## GIVEN PROBLEM
Reproduce the stretch of the Spurgeon devotional from "for meditation: The" through "13 JANUARY (1861)", word for word.

## SOURCE
Saturday, January 13, 2018

Daily Devotional with Spurgeon Jan 14

14 JANUARY (1855)
The sin of unbelief
“And that lord answered the man of God, and said, Now, behold, if the Lord should make windows in heaven, might such a thing be? And he said, Behold, thou shalt see it with thine eyes, but shalt not eat thereof.” 2 Kings 7:19
suggested further reading: John 20:24–29
“Thou shalt shall see it with thine eyes, but shalt not eat thereof.” It is so often with God’s own saints. When they are unbelieving, they see the mercy with their eyes, but do not eat it. Now, here is corn in this land of Egypt, but there are some of God’s saints who come here on the Sabbath, and say, “I do not know whether the Lord will be with me or not.” Some of them say, “Well, the gospel is preached, but I do not know whether it will be successful.” They are always doubting and fearing. Listen to them when they get out of the chapel. “Well, did you get a good meal this morning?” “Nothing for me.” Of course not. Ye could see it with your eyes, but did not eat it, because you had no faith. If you had come up with faith, you would have had a morsel. I have found Christians, who have grown so very critical, that if the whole portion of the meat they are to have, in due season, is not cut up exactly into square pieces, and put upon some choice dish of porcelain, they cannot eat it. Then they ought to go without, until they are brought to their appetites. They will have some affliction, which will act like quinine upon them: they will be made to eat by means of bitters in their mouths; they will be put in prison for a day or two until their appetite returns, and then they will be glad to eat the most ordinary food, off the most common platter, or no platter at all. But the real reason why God’s people do not feed under a gospel ministry, is because they have not faith. If you believed, if you heard only one promise, that would be enough.
for meditation: The unbeliever needs to hear in order to believe (Romans 10:14); the believer needs to believe in order to hear.
sermon no. 3

Daily Devotional with Spurgeon Jan 13

13 JANUARY (1861)
Portraits of Christ
“For whom he did foreknow, he also did predestinate to be conformed to the image of his Son.” Romans 8:29
suggested further reading: 1 John 2:28–3:5
That image is so perfect I can never reach it. It is high as heaven, what can I know? It surpasses my thoughts, I cannot conceive the ideal, how, then, can I reach the fact? If I were to be like David I might hope it; if I were to be made like Josiah, or some of the ancient saints, I might think it possible; but to be like Christ, who is without spot or blemish, and the chief among ten thousand, and altogether lovely, I cannot hope it. I look, sir; I look, and look, and look again, till I turn away, tears filling my eyes, and I say, “Oh, it is presumption for such a fallen worm as I, to hope to be like Christ.” And did you know it, that while you were thus speaking, you were really getting the thing you thought to be impossible? Or did you know that, while you were gazing on Christ, you were using the only means which can be used to effect the divine purpose? And when you bowed before that image overawed, do you know it was because you began to be made like it? When I come to love the image of Christ, it is because I have some measure of likeness to it. It was said of Cicero’s works, if any man could read them with admiration, he must be in a degree an orator himself. And if any man can read the life of Christ, and really love it, methinks there must be somewhat—however little—that is Christ-like within himself. And if you as believers will look much at Christ, you will grow like him; you shall be transformed from glory to glory as by the image of the Lord.

## ENTRIES SUPPLIED
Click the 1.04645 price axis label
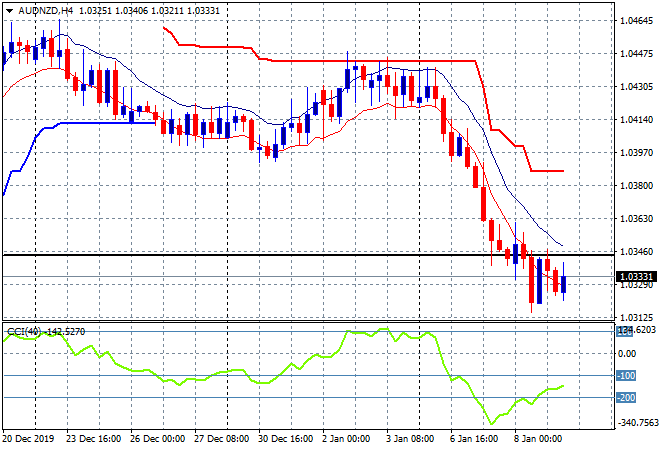 [636, 20]
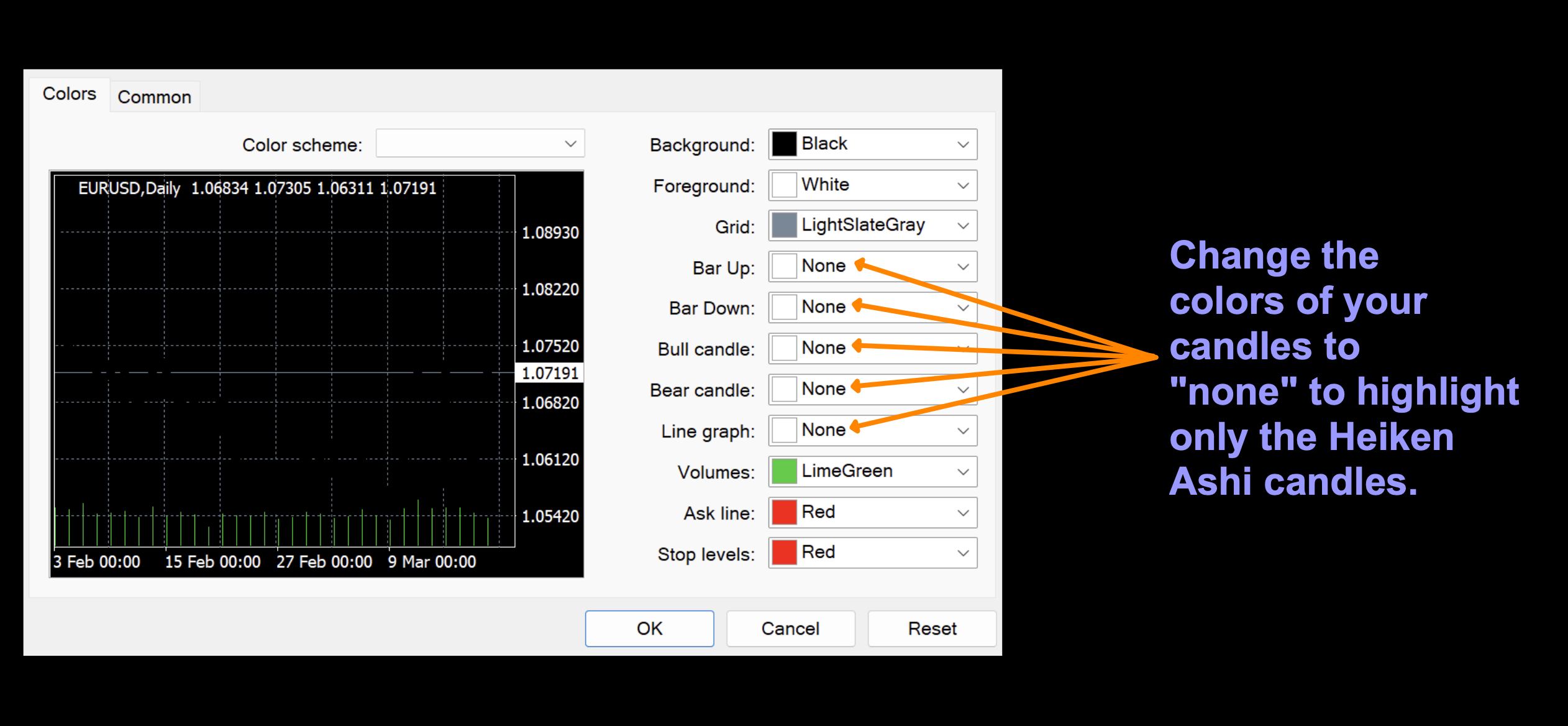This screenshot has height=726, width=1568.
Task: Click the Reset button
Action: [x=932, y=629]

## ANSWER TO THE TASK
for meditation: The unbeliever needs to hear in order to believe (Romans 10:14); the believer needs to believe in order to hear.
sermon no. 3

Daily Devotional with Spurgeon Jan 13

13 JANUARY (1861)